A New York Division of Tax Appeals administrative law judge held that a fleet management company that leases fleets of vehicles to businesses in New York could not receive sales tax credits for refunds of tax paid to vehicle lessees at the end of their leases after a rental adjustment that reduced the total rent paid under the lease.

Each of the company’s lease agreements contained a “terminal rental adjustment clause” provision. Under this provision, the aggregate rental amount due under the lease agreement— initially calculated, for purposes of determining the monthly rental amount, based on the projected residual book value of the leased vehicle at the termination of the lease agreement—adjusts up or down at the expiration of the lease based on the actual residual book value. In cases where the actual residual book value is greater than estimated, resulting in a reduction of the aggregate rental amount and thus a refund of rent to the lessee, the company also refunded the sales tax paid by lessee and subsequently claimed sales tax credits on the refunded tax amounts.

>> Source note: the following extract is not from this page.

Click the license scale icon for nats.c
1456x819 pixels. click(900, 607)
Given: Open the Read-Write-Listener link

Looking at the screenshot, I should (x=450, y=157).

The administrative law judge held that “the New York sales tax is a transaction tax and liability for the tax occurs at the time of the taxable transaction.” Citing New York Tax Law section 1111(i)(B), the judge observed that for leases with characteristics similar to the ones at issue, the lessee is obligated to pay all sales tax on the first 32 months of the lease at the inception of the lease. The administrative law judge noted that: (1) the company “properly collected and paid tax on the first 32 months of the leases at the beginning of the leases,” and (2) New York Tax Law section 1111(i)(B) does not contain any provision allowing for a refund of sales tax paid. Thus, the administrative law judge held that the company was not entitled to receive sales tax credits in connection with the refunds of sales tax paid to its lessees.